Storie di persone | 19 agosto 2019, 12:41

Con la fascia ti porto sul cuore: il Babywearing tra mode e bisogni

Con la fascia ti porto sul cuore: il Babywearing tra mode e bisogni

Per capire qualcosa in più su questo fenomeno, abbiamo chiacchierato con Margherita Chiappini, istruttrice veronese di Portare i Piccoli, che dal 2000 si occupa di diffondere la cultura del “buon portare” a livello nazionale. «In realtà non è nulla di nuovo» esordisce Margherita. «Così si faceva prima dell’avvento del passeggino, e così fanno ancora oggi molte popolazioni nel resto del mondo. Portare non è solo un modo per trasportare il proprio figlio; significa far proseguire quella vicinanza fisica, fatta di battiti e respiri, che c’era durante la gravidanza, avvolgerlo in un abbraccio di stoffa che ricorda quello dell’utero materno; è un modo per prendersi cura del proprio bambino e accompagnarlo nello stare al mondo». 

Ma come si porta? «Sono tre le posizioni utilizzabili» prosegue l’istruttrice. «Davanti, con il bambino girato verso il petto del portatore, dalla nascita fino ai 6 mesi circa (attenzione: mai fronte mondo, una posizione sempre scorretta perché non rispetta la cifosi del bambino e lo espone a troppi stimoli); sul fianco, dai 2-3 mesi in su, e sulla schiena, indicativamente dai 4 mesi in poi. Ogni posizione rappresenta una tappa nello sviluppo del bambino. La prima è la posizione “dell’incontro”, che protegge e avvolge. La seconda è quella “del dialogo”, in cui portato e portatore si guardano in faccia. La terza è la posizione del “tu mi segui”: il portatore non ha più il controllo visivo sul bambino e diventa la “base sicura” da cui questo può guardare il resto del mondo». La posizione che il bambino deve mantenere all’interno del supporto è simile a quella che assume quando viene preso in braccio e appoggiato sul fianco: la cosiddetta posizione “ a M”, in cui il culetto si trova in basso e le ginocchia più in alto. Questo fa sì che il peso del corpo sia distribuito uniformemente e non vada a scaricare sui genitali.

I supporti, prosegue Margherita, si dividono in strutturati, semi-strutturati e non-strutturati. «Gli strutturati sono i marsupi, utilizzabili dai 4 mesi in su, e gli zaini da montagna. I marsupi “tradizionali”, quelli cioè con la base stretta, non sono ergonomici perché non rispettano la posizione a M; lo sono invece quelli il cui pannello di stoffa va da un cavo popliteo all’altro.
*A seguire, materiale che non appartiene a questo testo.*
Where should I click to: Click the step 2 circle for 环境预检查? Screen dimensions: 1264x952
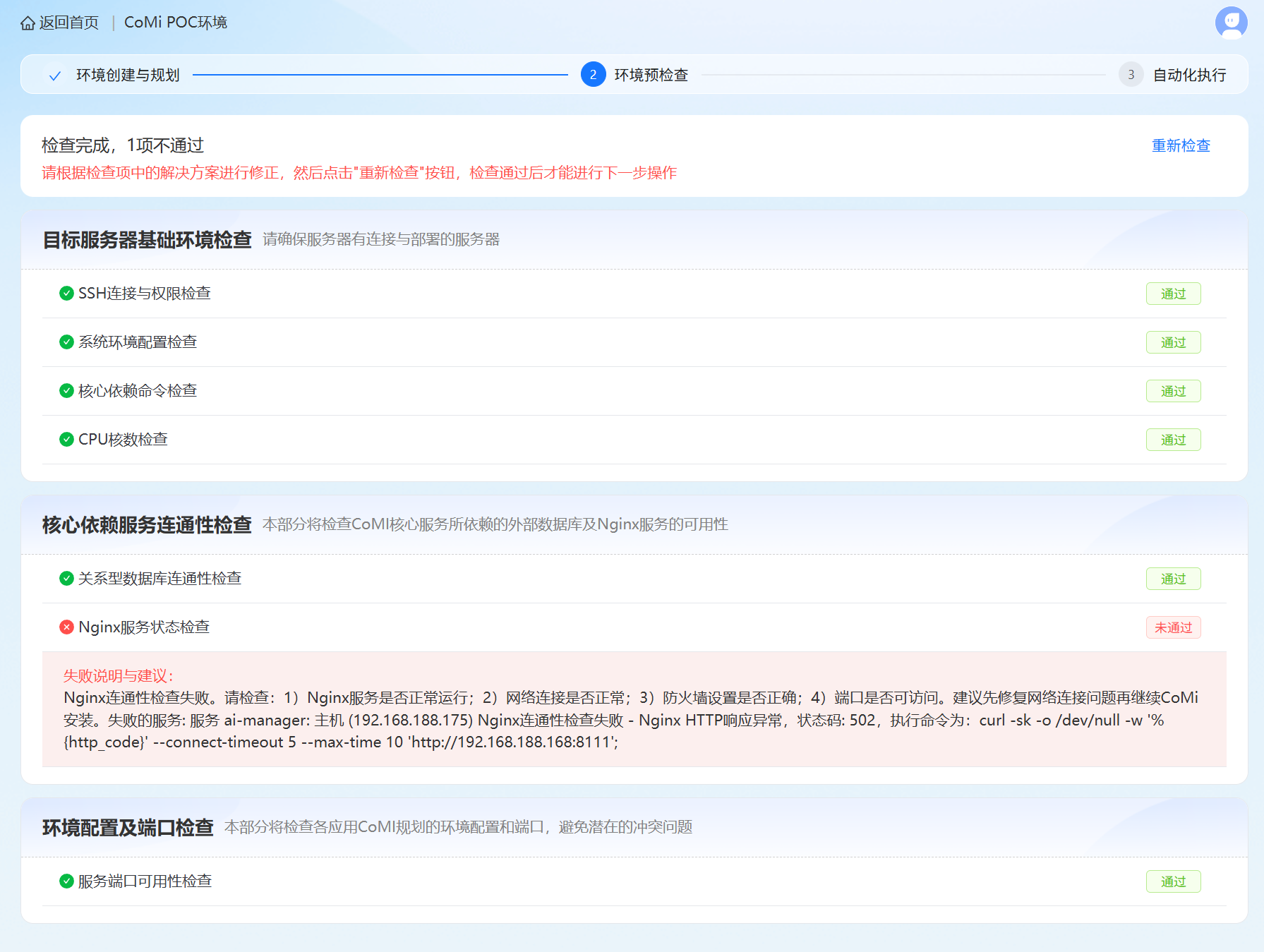pos(593,75)
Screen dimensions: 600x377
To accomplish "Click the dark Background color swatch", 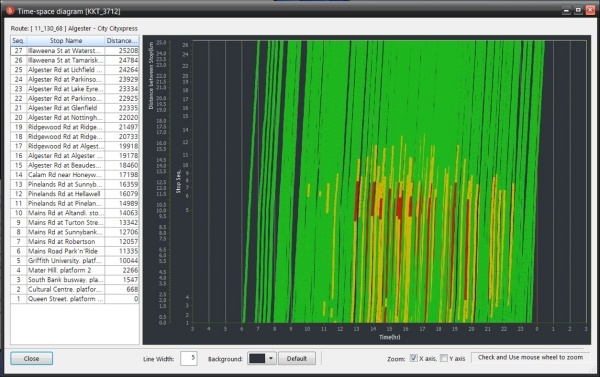I will pyautogui.click(x=257, y=359).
Nemmeno gli zaini da montagna, pesanti e scomodi, sono ergonomici. I supporti semi-strutturati sono il mei-tai (un pannello di stoffa con 4 fasce di origine orientale) e le ring, ovvero le fasce monospalla con anelli, che si usano per portare solo sul fianco, consigliate a partire dai 3-4 mesi. I non-strutturati sono la fascia elastica, ovvero un telo in jersey utilizzabile in sicurezza solo fino ai 7 kg di peso del bambino, e la fascia rigida, un telo tessuto ad armatura diagonale, 100% cotone o in vari blend. È il più versatile, il solo che si adatta totalmente alla corporatura di chi porta e alla crescita del bambino, utilizzabile per tutto il percorso, dalla nascita fino ai 2-3 anni».

Ovviamente bisogna imparare a usarlo in maniera corretta. Per questo, prendersi del tempo fisico e mentale per entrare nel mondo del “buon portare” è molto importante. «L’istruttrice – spiega Margherita - accompagna la famiglia nella conoscenza dei diversi supporti e nel loro utilizzo autonomo, dando anche la possibilità di provarli e capire quali sono i più adatti alle proprie esigenze». Portare in fascia, insomma, nonostante alcune paure assolutamente infondate («così non impara a camminare!», «in quel coso non respira!», solo per citarne due), sembra non avere controindicazioni, se non quello di creare “dipendenza”… soprattutto nei genitori: una volta iniziato, infatti, è impossibile farne a meno. Parola di mamma portatrice!